As democracias estão a colapsar como a URSS?

A banalização do absurdo, o fingir que tudo está bem quando se sabe que tudo está a colapsar por dentro. Aconteceu com os soviéticos nos anos 80. Acontece agora

Na derrocada da Rússia soviética, no final dos anos 80 do século passado, a vida era estranha. Ou, se calhar, não era. As pessoas apercebiam-se de que as instituições governativas estavam lixadas e, apesar disso, a vida quotidiana continuava normalmente, embora com medo, angústia, negação e dissociação. O académico Alexei Yurchak, em “Everything Was Forever, Until It Was No More” (2005), cunhou esta experiência de “hipernormalização”: uma sociedade em que o normal era evidentemente anormal. Do topo à base, todos sabiam que o sistema estava corrupto e todos, na ausência de alternativa, aceitavam essa ficção como normal.
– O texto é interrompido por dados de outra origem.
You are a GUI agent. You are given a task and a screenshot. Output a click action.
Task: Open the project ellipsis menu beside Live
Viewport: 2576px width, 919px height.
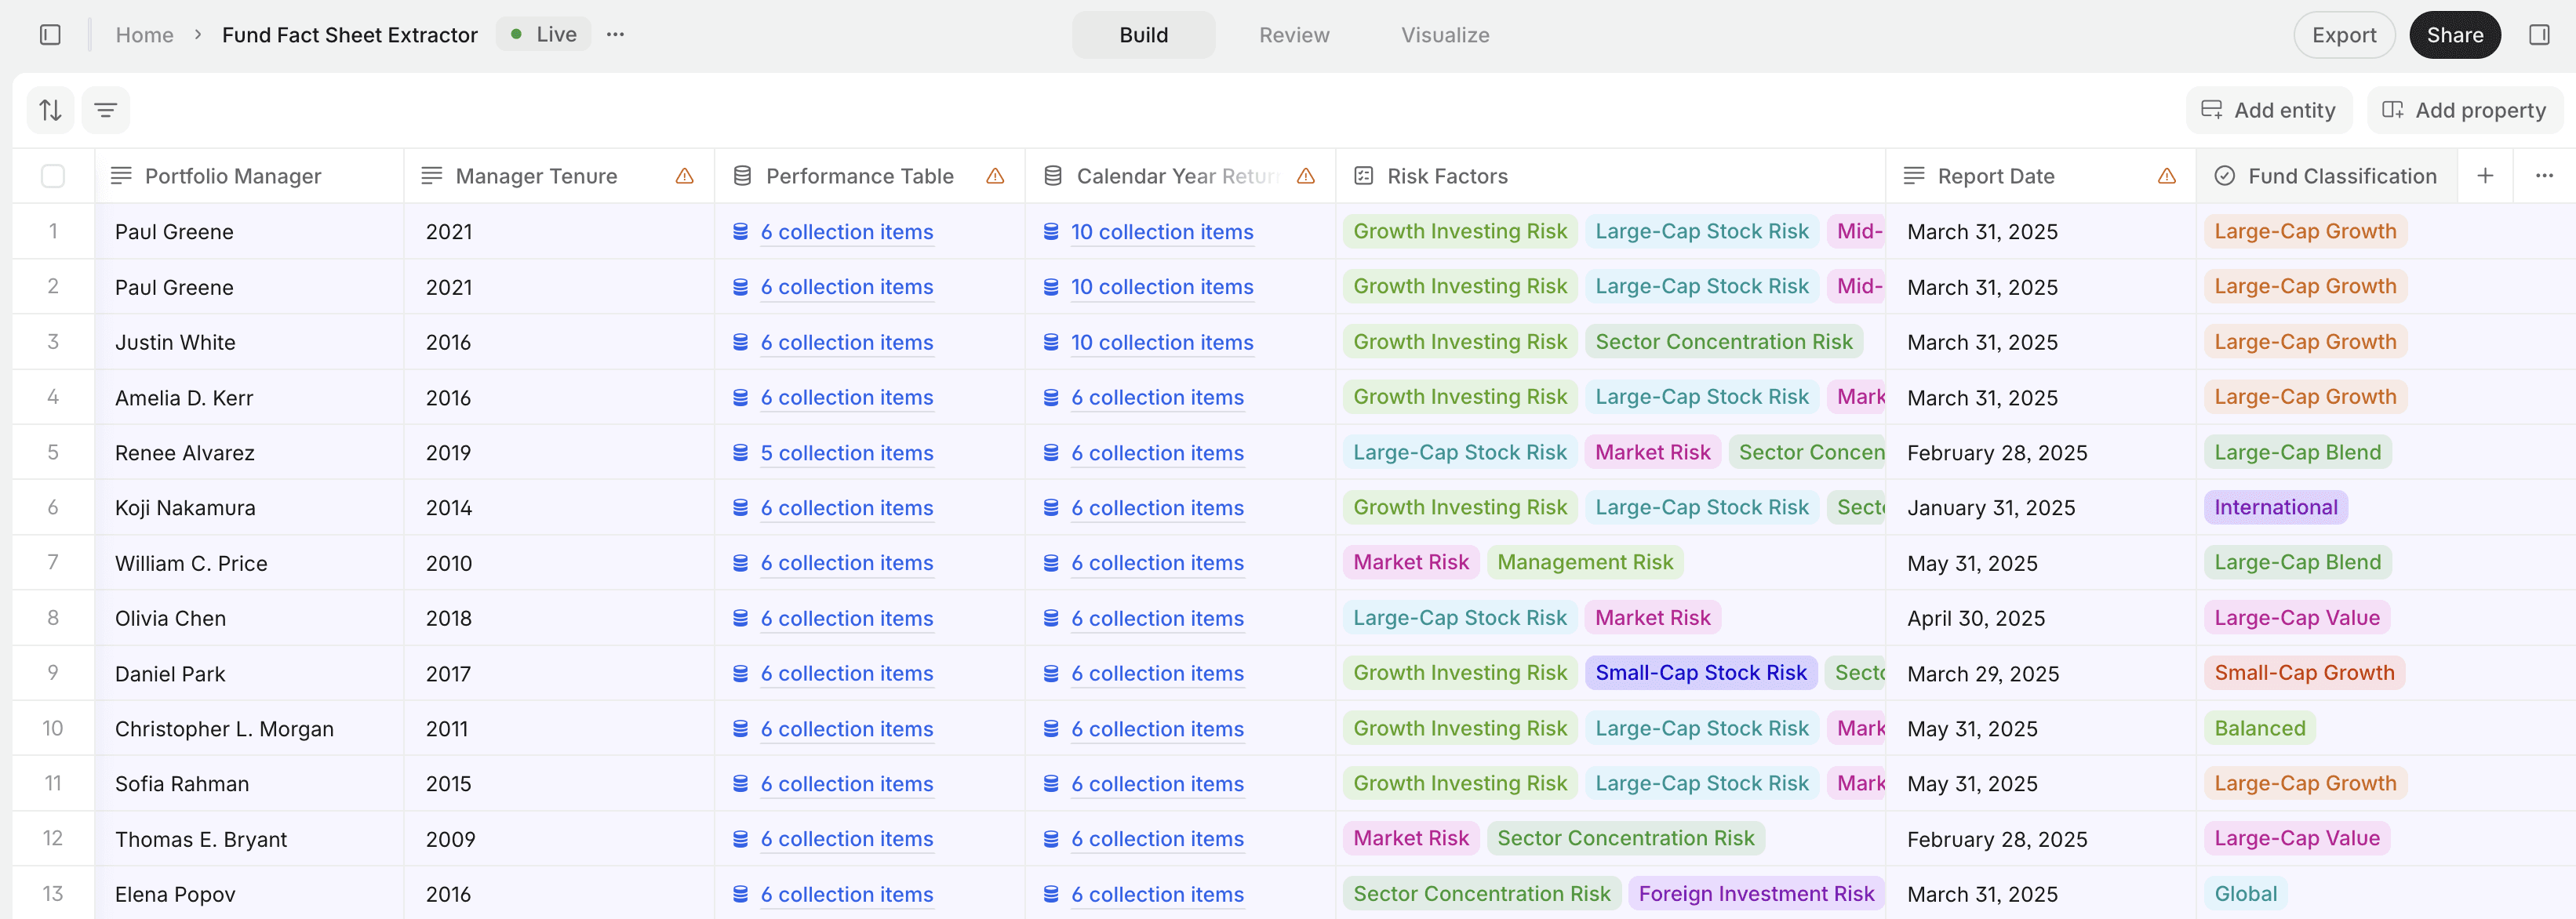pyautogui.click(x=615, y=35)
Yurchak notou num paradoxo: a maioria dos cidadãos vivia o socialismo como algo eterno e imutável, mas, ao mesmo tempo, estava preparada para o seu colapso. “O Estado fingia que estava tudo normal enquanto ruía por dentro, e a população, cética, participava desse teatro do dia a dia.” Essa hipernormalização permitiu que uma sociedade inteira se mantivesse funcional na superfície enquanto o absurdo era interiorizado — até que a realidade se impôs com o fim abrupto da União Soviética. Tudo era para sempre, até que deixou de o ser.